● **Source material**

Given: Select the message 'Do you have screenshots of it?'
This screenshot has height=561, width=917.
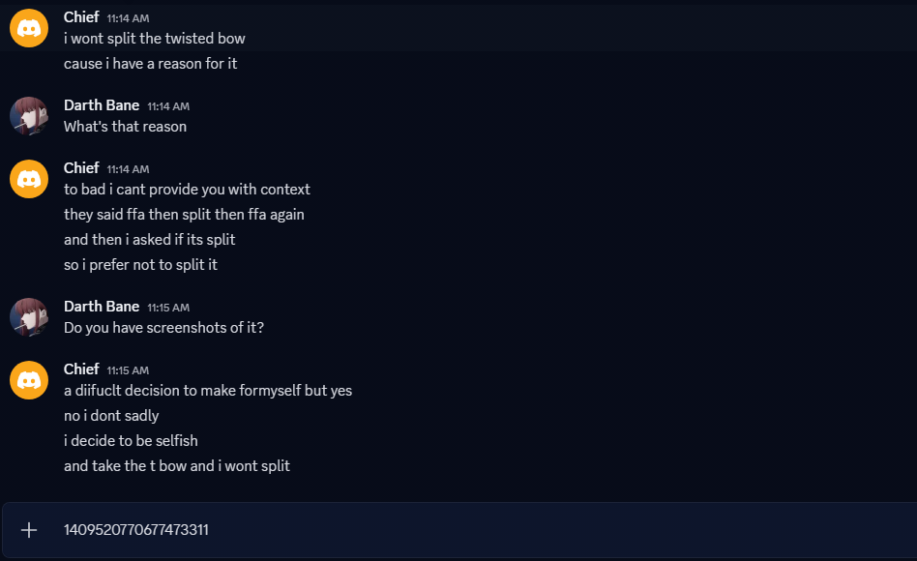Looking at the screenshot, I should [163, 328].
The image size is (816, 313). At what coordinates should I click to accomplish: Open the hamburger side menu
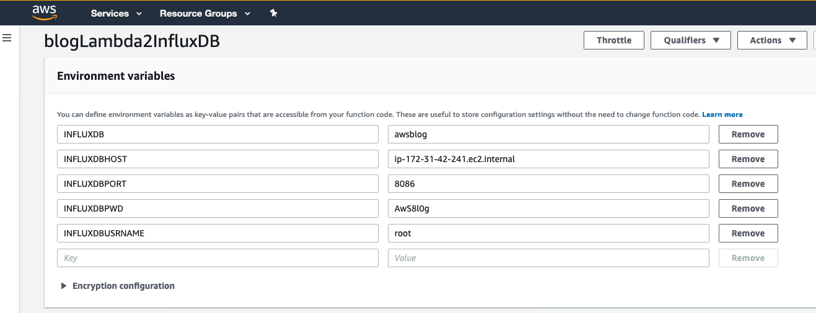click(x=7, y=38)
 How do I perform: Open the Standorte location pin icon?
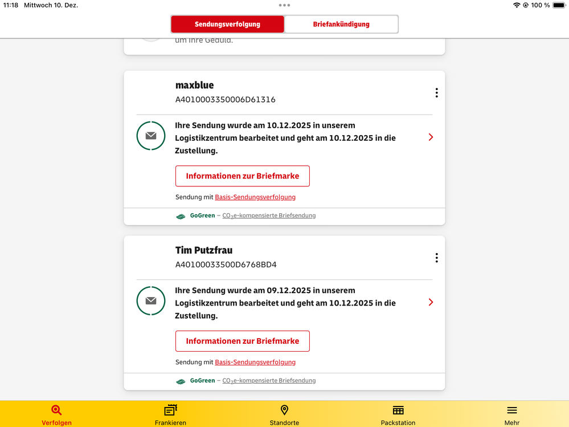click(284, 410)
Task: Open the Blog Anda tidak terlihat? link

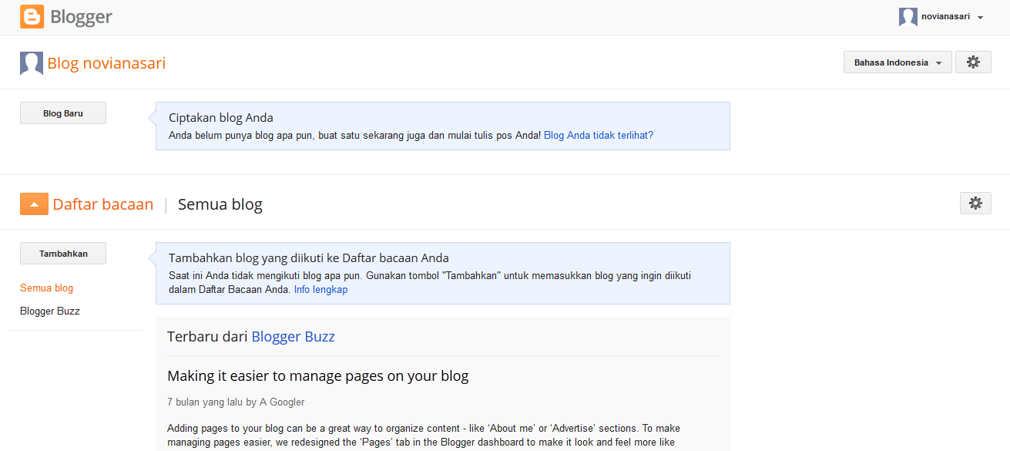Action: [599, 135]
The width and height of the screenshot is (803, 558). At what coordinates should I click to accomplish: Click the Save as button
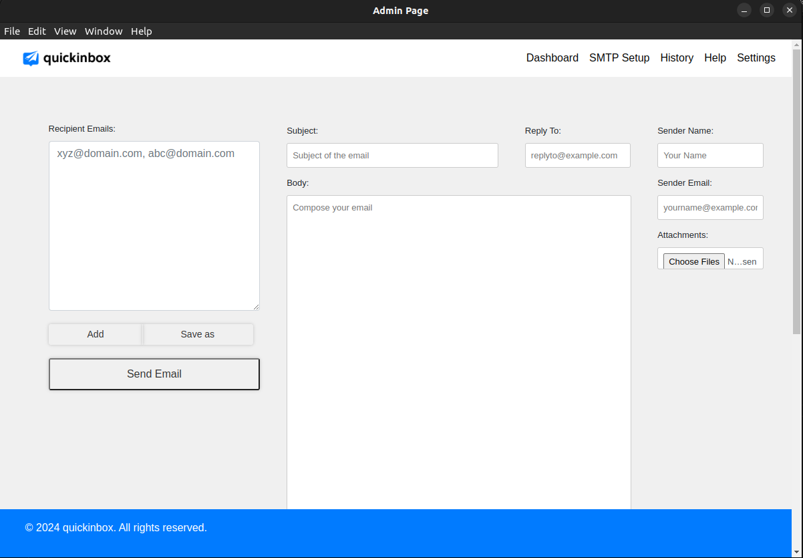(198, 334)
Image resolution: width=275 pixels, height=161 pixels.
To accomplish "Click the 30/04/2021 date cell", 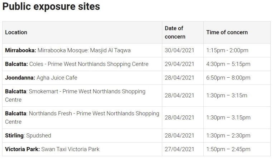I will 179,50.
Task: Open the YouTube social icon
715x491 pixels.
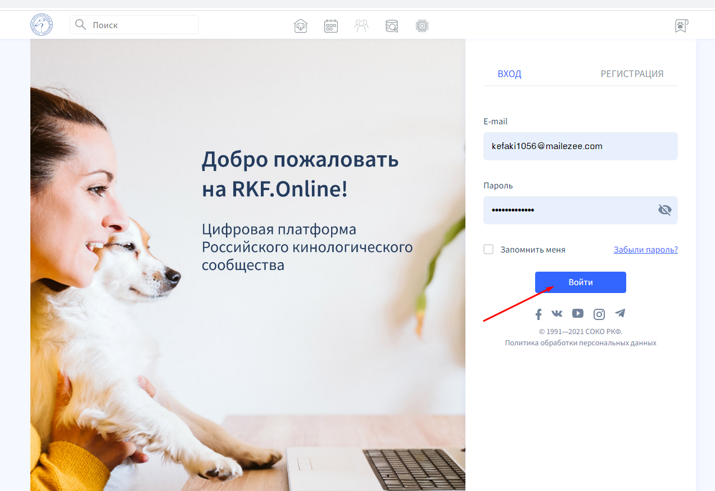Action: coord(578,313)
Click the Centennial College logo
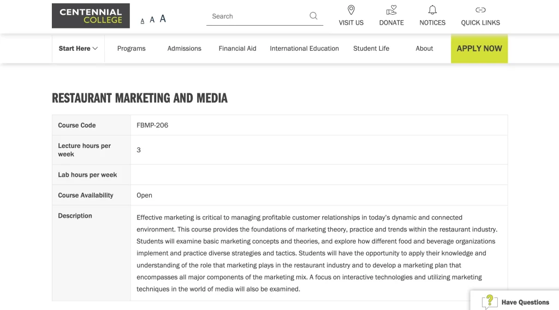559x310 pixels. tap(91, 16)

● **Task goal**
Copy the records word for word, starting with the line that contains "Task: Open the YouTube social icon" and going on through the end of the records. Leave the pictures out of your copy.

● **Complete response**
Task: Open the YouTube social icon
715x491 pixels.
Action: coord(578,313)
Click the Centennial College logo
559x310 pixels. tap(91, 16)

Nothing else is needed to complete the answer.